Data to process:
● ● ● ● ● ● ●

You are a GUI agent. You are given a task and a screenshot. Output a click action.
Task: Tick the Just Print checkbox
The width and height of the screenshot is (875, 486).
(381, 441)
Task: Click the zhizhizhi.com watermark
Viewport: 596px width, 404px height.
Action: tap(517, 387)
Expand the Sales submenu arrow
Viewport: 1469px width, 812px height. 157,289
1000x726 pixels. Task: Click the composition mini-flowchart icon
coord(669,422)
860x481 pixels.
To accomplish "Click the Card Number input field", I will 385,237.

● ● ● ● ● ● ●

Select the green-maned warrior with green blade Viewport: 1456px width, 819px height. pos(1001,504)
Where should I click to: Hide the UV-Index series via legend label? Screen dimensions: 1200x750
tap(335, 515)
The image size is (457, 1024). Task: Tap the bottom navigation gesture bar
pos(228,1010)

● ● ● ● ● ● ●

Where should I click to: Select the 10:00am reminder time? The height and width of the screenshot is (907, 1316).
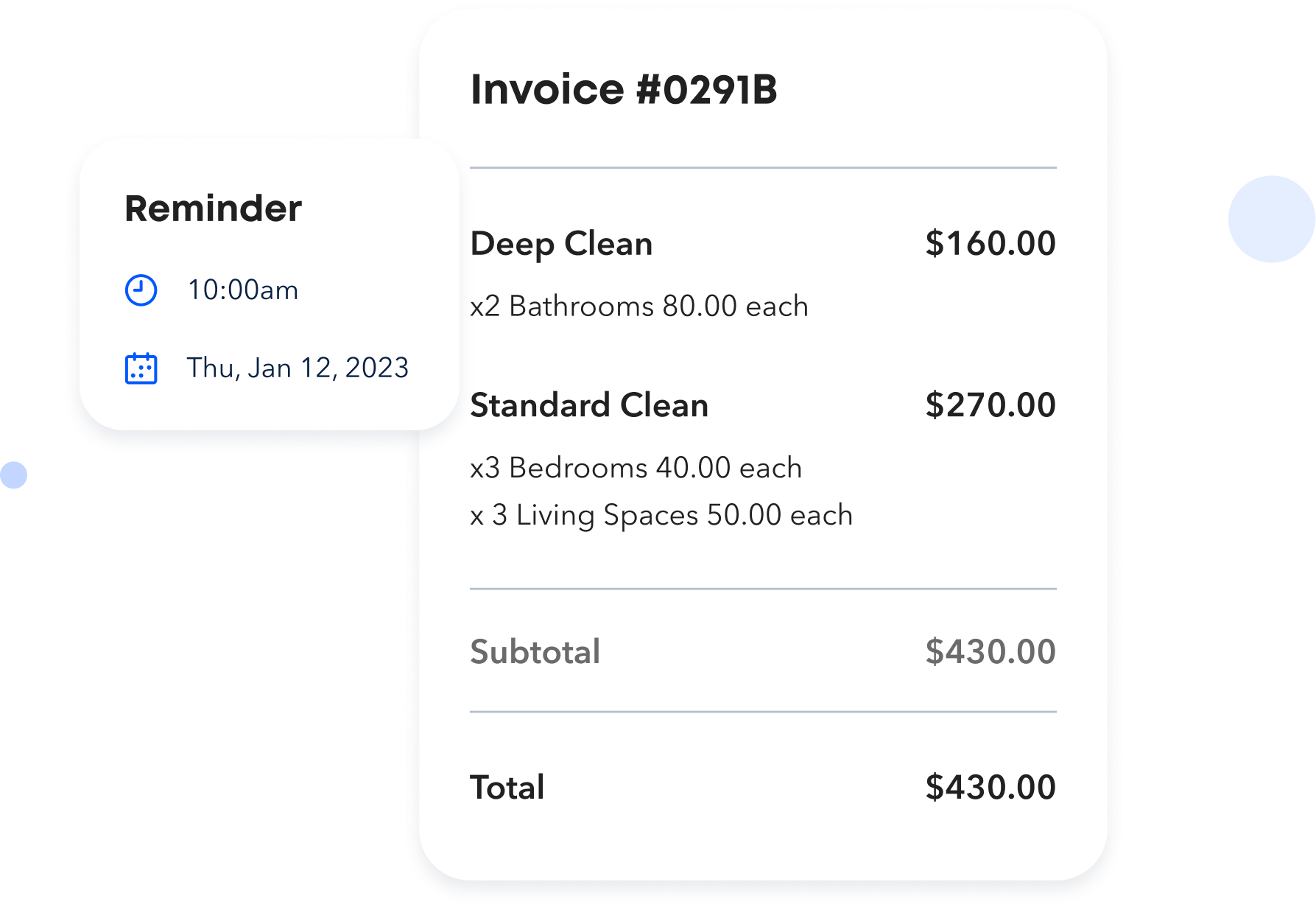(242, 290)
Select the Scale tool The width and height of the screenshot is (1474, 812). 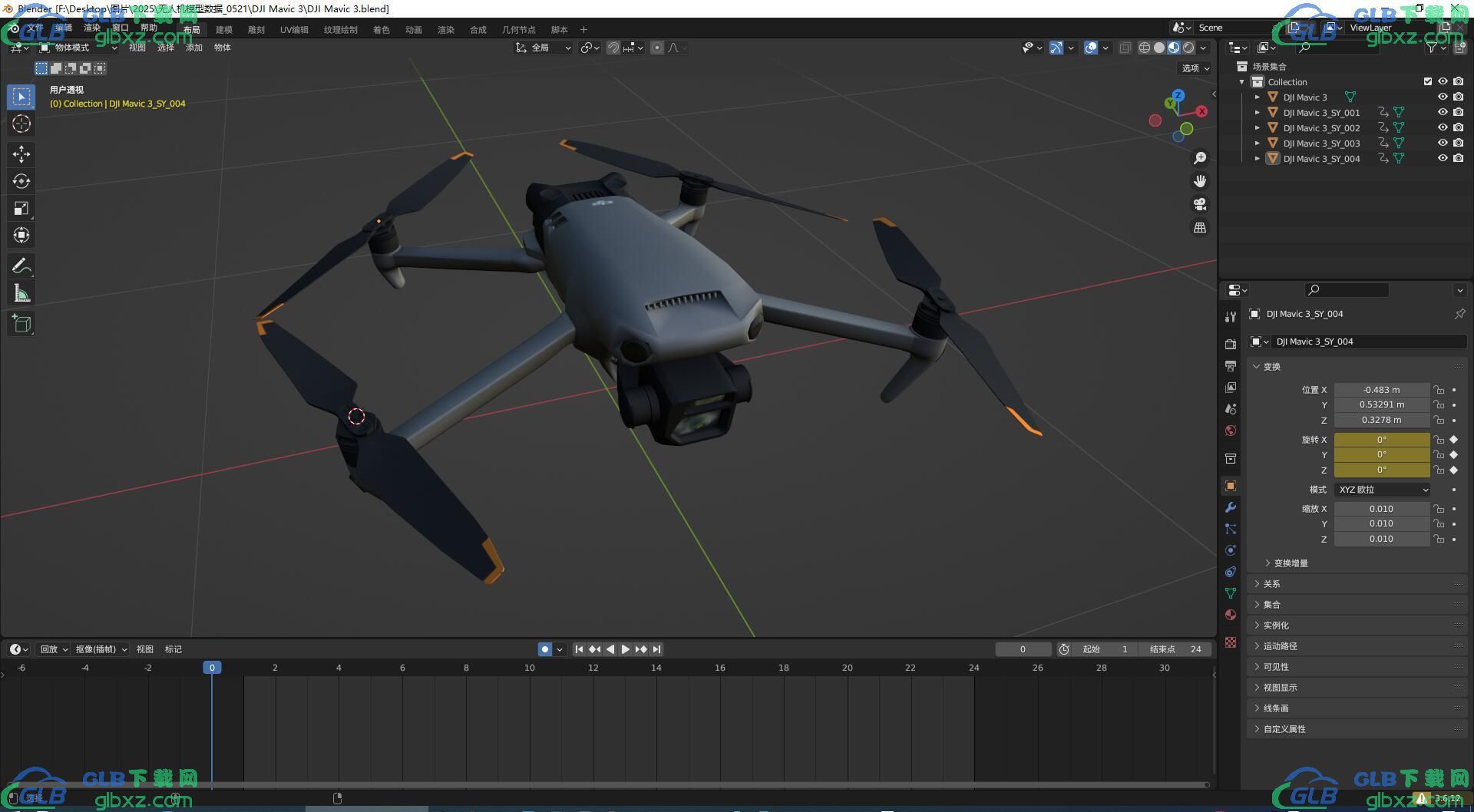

● ● ● ● ● ● ●

Task item: The listing above holds a line with "You are a GUI" and a line with "Task: Click the zhizhizhi.com watermark". Print the stretch from the first through the second, exactly and alone.

Reply:
You are a GUI agent. You are given a task and a screenshot. Output a click action.
Task: Tick the Just Print checkbox
The width and height of the screenshot is (875, 486).
(381, 441)
Task: Click the zhizhizhi.com watermark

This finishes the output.